Pixel coordinate grounding data:

·····

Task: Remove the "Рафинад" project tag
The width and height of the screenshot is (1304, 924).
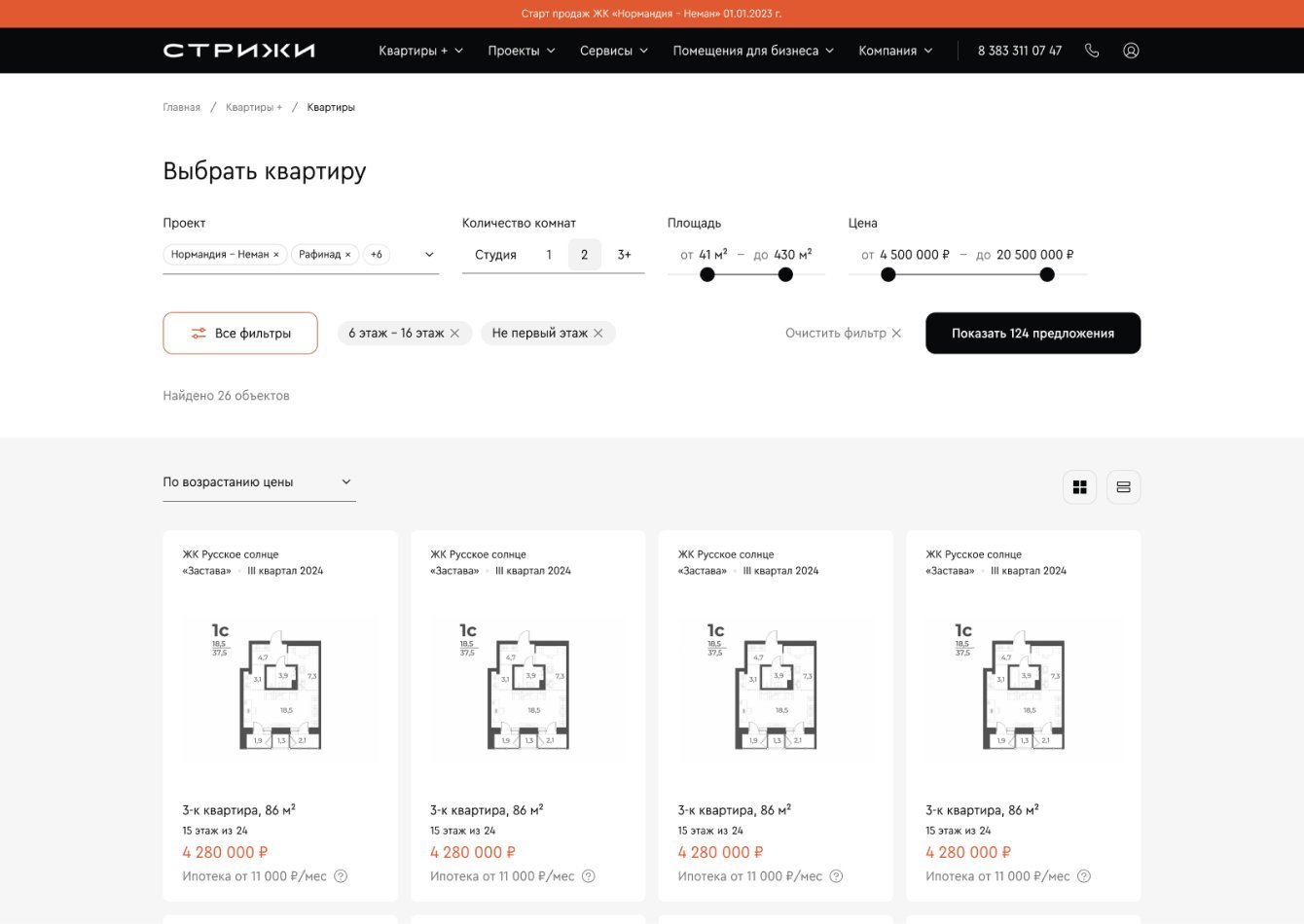Action: click(x=348, y=255)
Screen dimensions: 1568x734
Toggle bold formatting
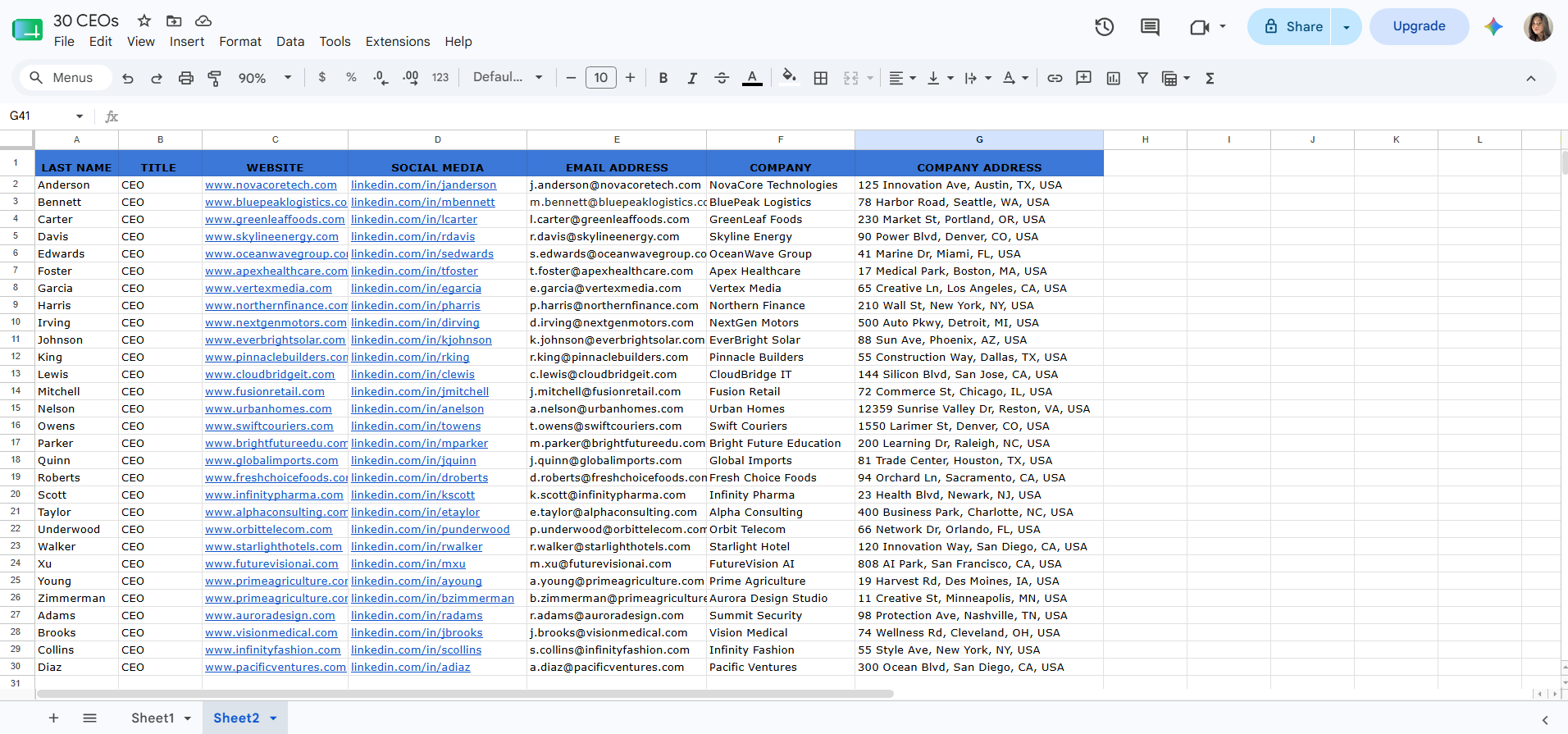point(663,78)
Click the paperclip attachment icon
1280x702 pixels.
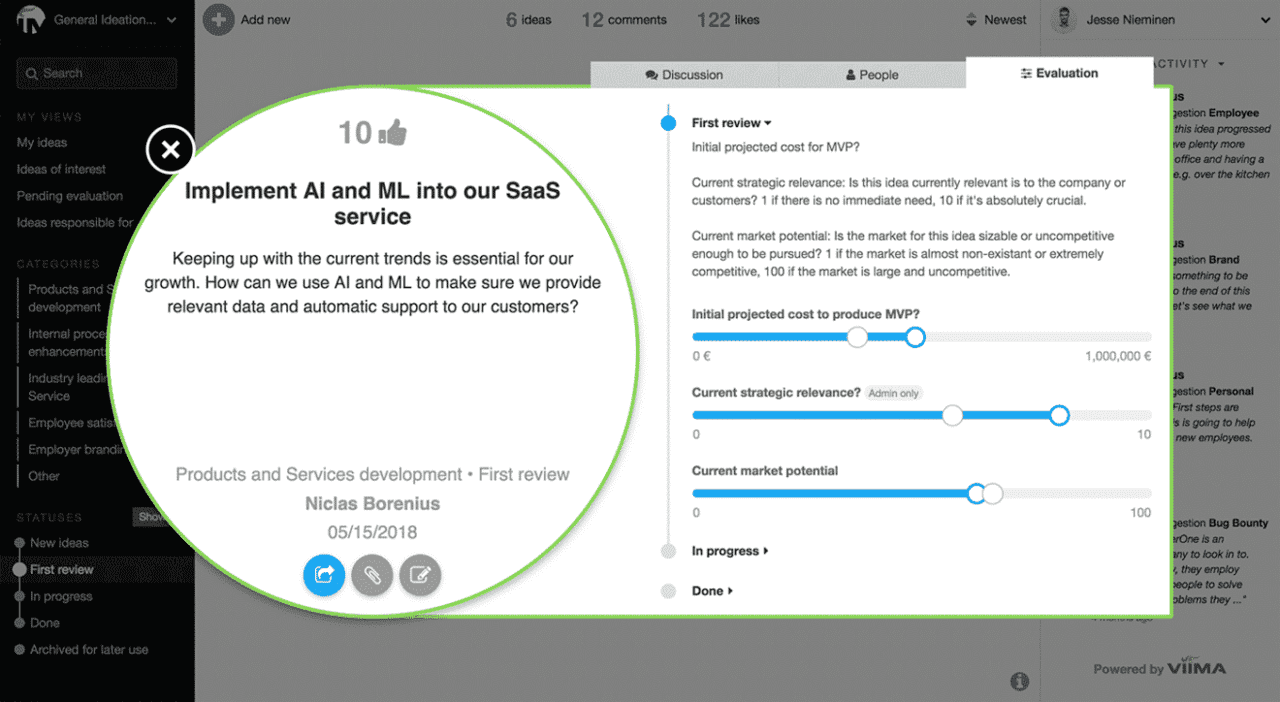[x=372, y=575]
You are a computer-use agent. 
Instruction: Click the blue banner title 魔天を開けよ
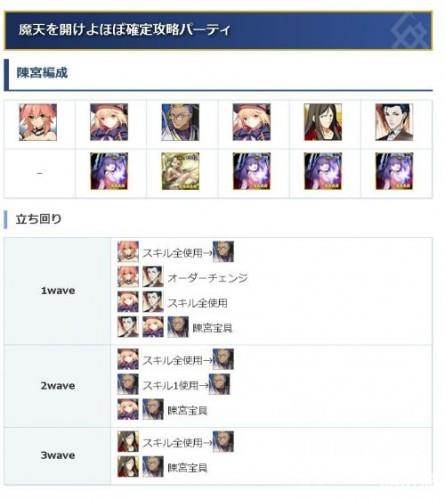click(x=124, y=30)

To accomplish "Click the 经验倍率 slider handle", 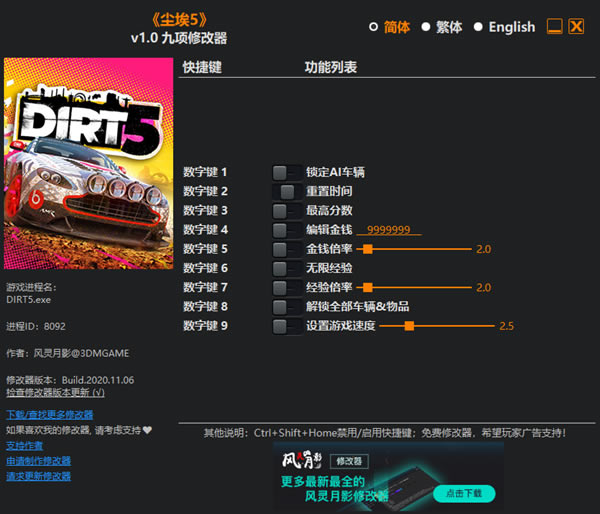I will coord(367,287).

·····

THE PROBLEM: Output the lines, exactly: the first line of the entries above, every line after it, and the line with "Click the paperclip attachment icon" as the last. No pictures.

RESPONSE TO THE EXERCISE:
Task: Remove the "Рафинад" project tag
The width and height of the screenshot is (1304, 924).
Action: click(x=348, y=255)
Screen dimensions: 1568x734
Toggle bold formatting
point(663,78)
Click the paperclip attachment icon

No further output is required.